Market Street in Old City officially has a new look, and Mayor Cherelle L. Parker was front and center to show it off. On Tuesday she cut the ribbon on a redesigned stretch between 2nd and 6th streets that now comes with wider sidewalks, sidewalk-level raised bike lanes, fresh street trees and concrete bus bump-outs. The makeover is pitched as a safer, more welcoming corridor for people on foot, on bikes and on transit, and it lands just in time for the lead-up to Philadelphia's 250th-anniversary events.

What the overhaul includes

According to the City of Philadelphia, the Market Street Old City improvement project rebuilt the corridor between 6th and 2nd streets with sidewalk-level bike lanes, concrete bus boarding bump-outs, left-turn lanes, upgraded traffic signals and ADA-compliant ramps. The city's project page also notes new street trees, planters and a mill-and-overlay of the roadway as part of the multimodal safety package. Construction was timed so major work would wrap ahead of the city's semiquincentennial celebrations, with the overall project scheduled to finish in spring 2026.
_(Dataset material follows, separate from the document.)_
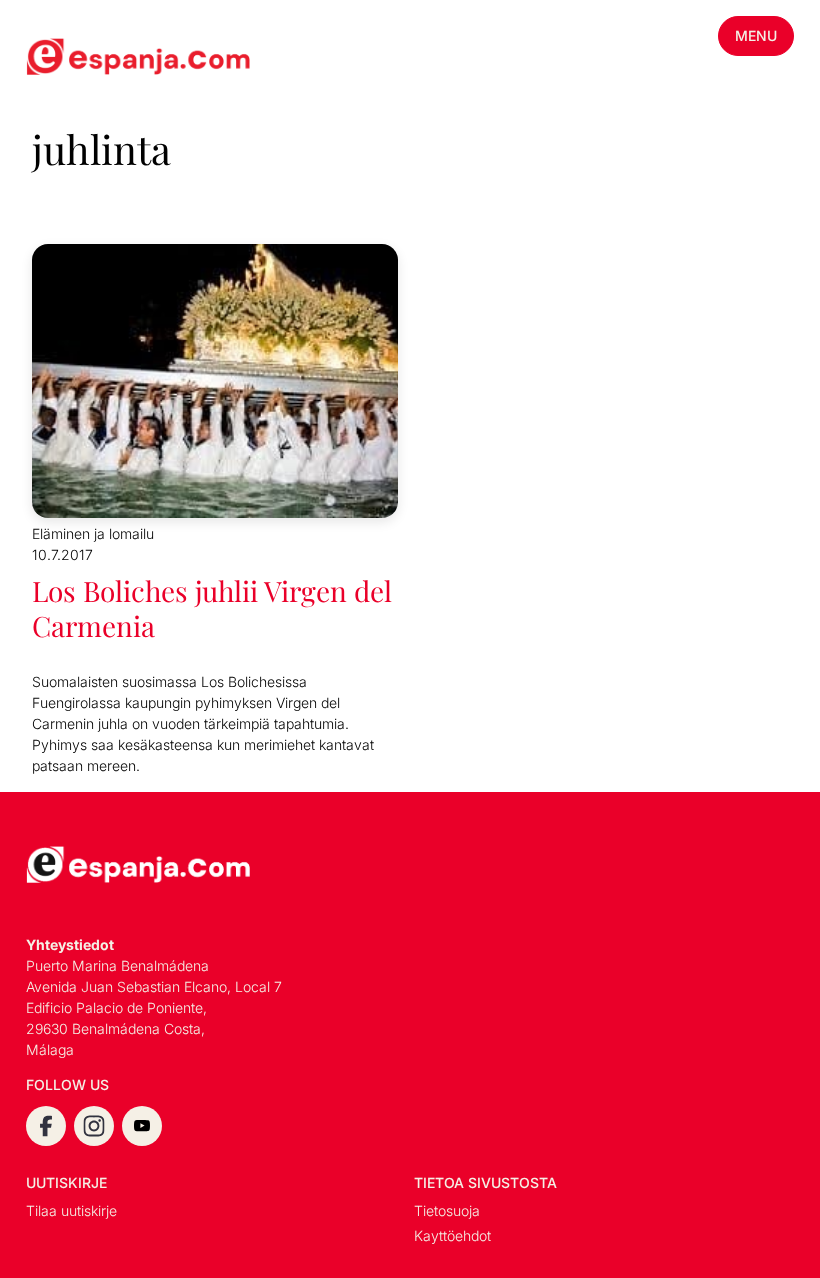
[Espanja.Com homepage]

Officials, neighbors mark the milestone

The Philadelphia Department of Streets shared photos from the ribbon-cutting and reported that Mayor Cherelle L. Parker led the ceremony, according to Philadelphia Department of Streets on Facebook. The post shows residents, nearby businesses and visitors already moving through the refreshed streetscape and calls out details such as the new trees, planters and sidewalk-level raised bike lanes between 2nd and 6th streets. City staff and project partners lined up for pictures at the ceremonial turnout, underscoring that this was very much a City Hall–backed redesign.

Project history and goals

The overhaul, a roughly $16 million effort that broke ground in late 2024, grew out of Old City's Vision2026 plan and is intended to slow traffic while boosting foot traffic and commerce, according to The Philadelphia Inquirer. The Inquirer reports plans for a curbless Tamanend Square at Second and Market and notes that the raised bike lanes will run between parking lanes and the sidewalk. Officials say the new layout is meant to reduce crash risk by shifting street space toward walking, biking and transit instead of four continuous car lanes.
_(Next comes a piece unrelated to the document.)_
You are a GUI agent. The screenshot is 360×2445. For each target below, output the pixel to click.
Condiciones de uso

Local businesses braced for disruption

Business owners along Market Street told local reporters that they felt the construction pinch during multi-month lane and sidewalk closures, warning of lost foot traffic and tricky deliveries, as reported by CBS Philadelphia. Managers at nearby pizza shops and coffeehouses described sharp drops in sales and worries that extended closures could strain already thin margins. Even so, several owners said they are betting that the calmer, spruced-up corridor will ultimately draw more customers once the dust and construction cones are gone.
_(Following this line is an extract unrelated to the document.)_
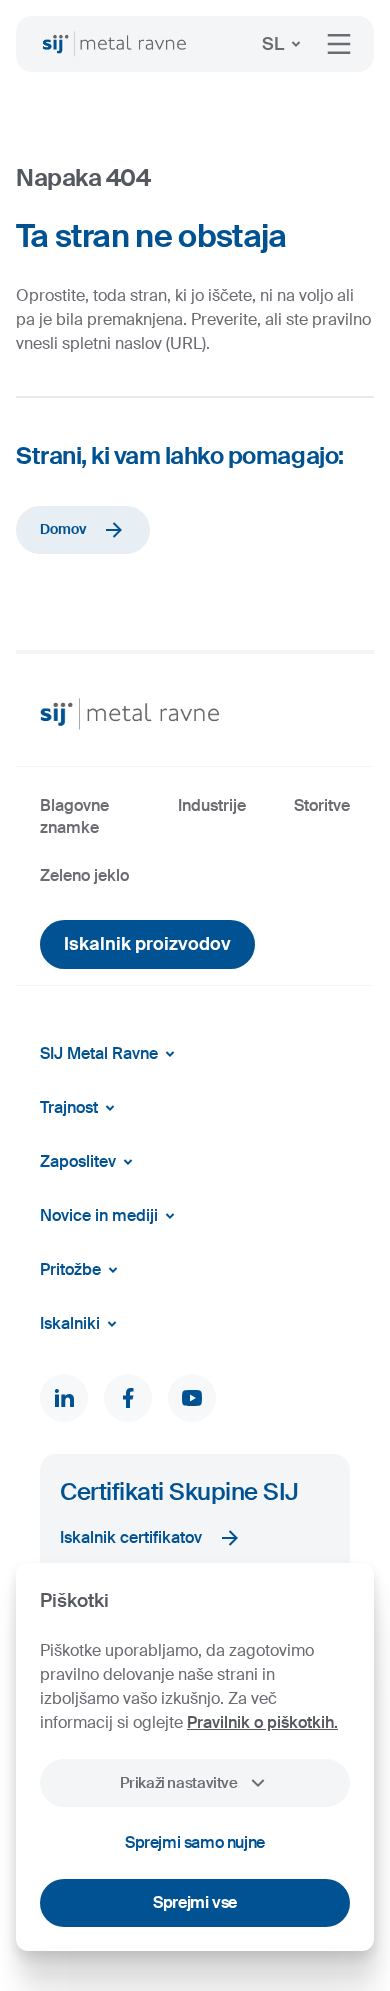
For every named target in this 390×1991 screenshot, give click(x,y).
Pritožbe (70, 1269)
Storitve (322, 805)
Design partners and safety aims

Urban Engineers, part of the city's design team, describes the effort as a Vision Zero Complete Streets project that cut the number of travel lanes from four to two, added bicycle and pedestrian amenities, and coordinated signal and utility work with partners including PennDOT and SEPTA, per Urban Engineers. The firm notes that street trees, planters and a curbless plaza at 2nd and Market are intended to improve accessibility and add a sense of place. City and project partners say the upgrades are designed to shorten crosswalk distances, speed up bus boarding with concrete bump-outs and carve out more room for people on foot.

What to expect next

The project's official timeline estimates construction will conclude in spring 2026, and the ribbon-cutting serves as a kind of ceremonial handoff as the corridor opens to day-to-day use, according to the City of Philadelphia. Drivers and delivery services should still expect some temporary traffic shifts as crews finish signal work and landscaping. City officials and neighborhood groups say they will be watching how the reworked street handles deliveries, loading and transit operations over the summer.